Ha pasado un mes desde tu muerte y en el rostro de la abuela sólo veo la misma expresión ausente. Hablamos poco, ella cocina, friega, en fin, hace cuanto ha hecho siempre, pero parece alguien a quien le hubieran arrebatado todo, víctima de una brutalidad inaudita: está sombría y tiene los labios contraídos en una mueca de amargura. Cuando vuelvo a casa, se esfuerza por mostrarse amable y me pregunta cómo ha ido el instituto, pero le cuesta mucho. No se lo reprocho, en el fondo me sucede lo mismo.
Ahora que ya no estás, mis ocupaciones me parecen un sinsentido, como recitar de memoria un guión en que no abundan las improvisaciones.
Me duele ver a la abuela así, hace que me sienta aún más vulnerable y sola. Mi presencia no mejora la situación. A una hija no la sustituyes con nada, y aunque sé que me adora, no es lo mismo. A veces la miro y la imagino sentada encima de un tejado tras un terrible temporal; todo lo que amaba ha quedado sumergido en el agua y el barro, y no tiene el menor deseo de que la salven, le puede la rabia de haber sobrevivido. Hace que me sienta condenadamente triste, una tristeza que no es de esas que se dejan moldear para asemejarse a algo más dulce y ligero. Se parece a la piedra, imposible hacerle la menor muesca, te impide moverte, eso es todo. Me gustaría ayudarla de alguna forma, pero no consigo hacer nada, al contrario, prefiero hacer caso omiso de ella. Su angustia es el espejo de la mía y no quiero verla, me niego a mirarme en ese espejo embrujado. Así que hacemos como si nada, nos arrastramos a lo largo de las paredes de nuestra soledad procurando que nuestras miradas no se crucen.

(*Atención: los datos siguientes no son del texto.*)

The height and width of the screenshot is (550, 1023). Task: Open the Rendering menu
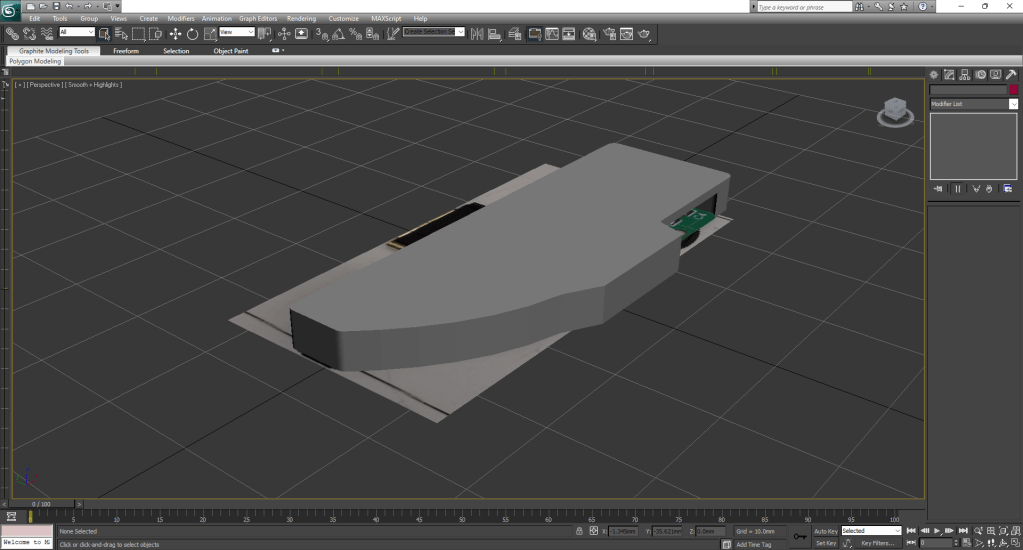click(x=301, y=18)
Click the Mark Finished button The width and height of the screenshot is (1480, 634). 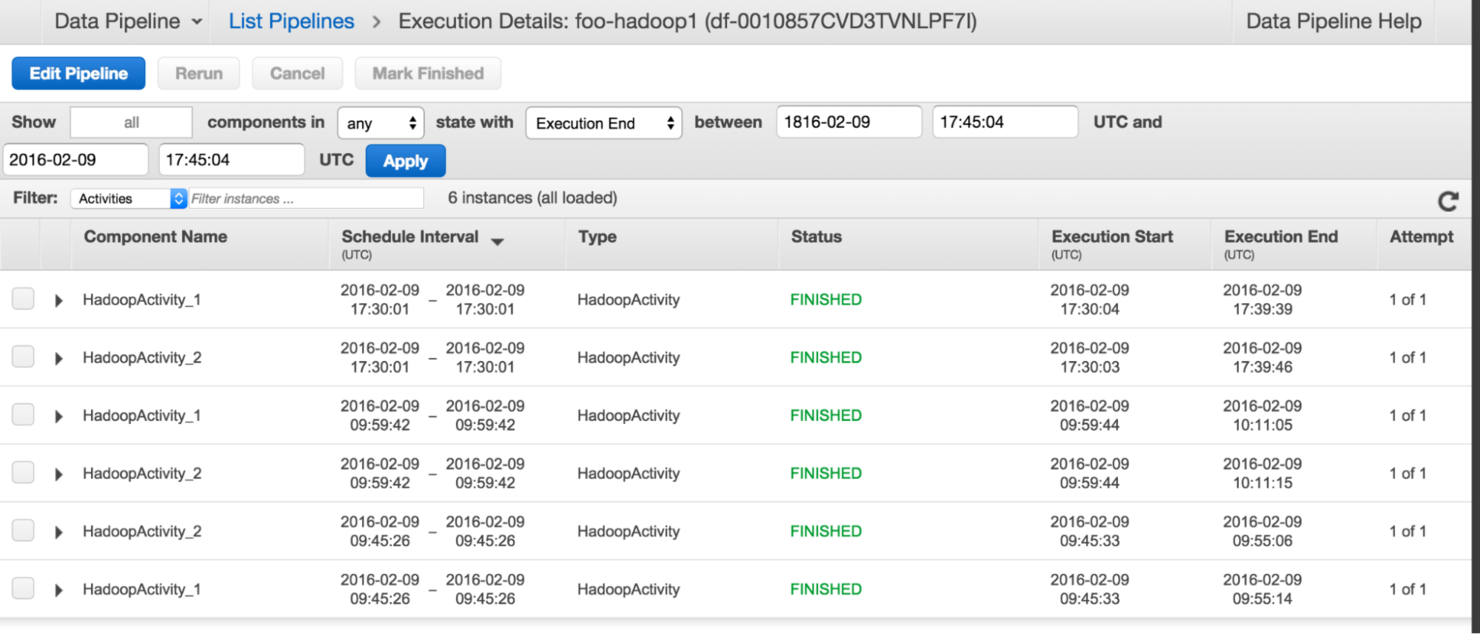(428, 72)
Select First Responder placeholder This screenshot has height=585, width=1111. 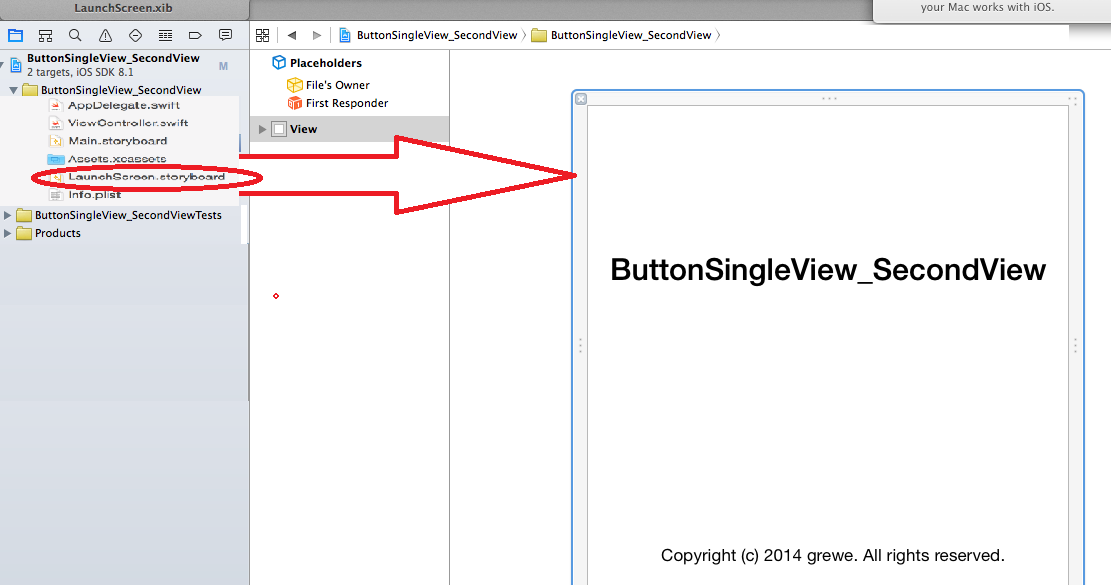tap(346, 103)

Siempre decías que la abuela y yo nos parecíamos. Nos llamabas «las condesas ceñudas» cuando, al volver a casa, nos encontrabas a cada una en un extremo, prisioneras de nuestros pensamientos. Eras tú quien alejaba las sombras y rompía los silencios. Todavía recuerdo cuando oía girar la llave en la cerradura y entrabas: dejabas el bolso, abrías las puertas, tu voz se difundía por todas partes, retomabas las conversaciones interrumpidas, hacías que encontráramos las palabras, después te descalzabas y te sentabas en el sofá como si pretendieses recoger todas nuestras reflexiones, y nos mirabas.
En esos momentos la abuela y yo nos juntábamos en tus ojos y nos dábamos cuenta de lo mucho que nos parecíamos.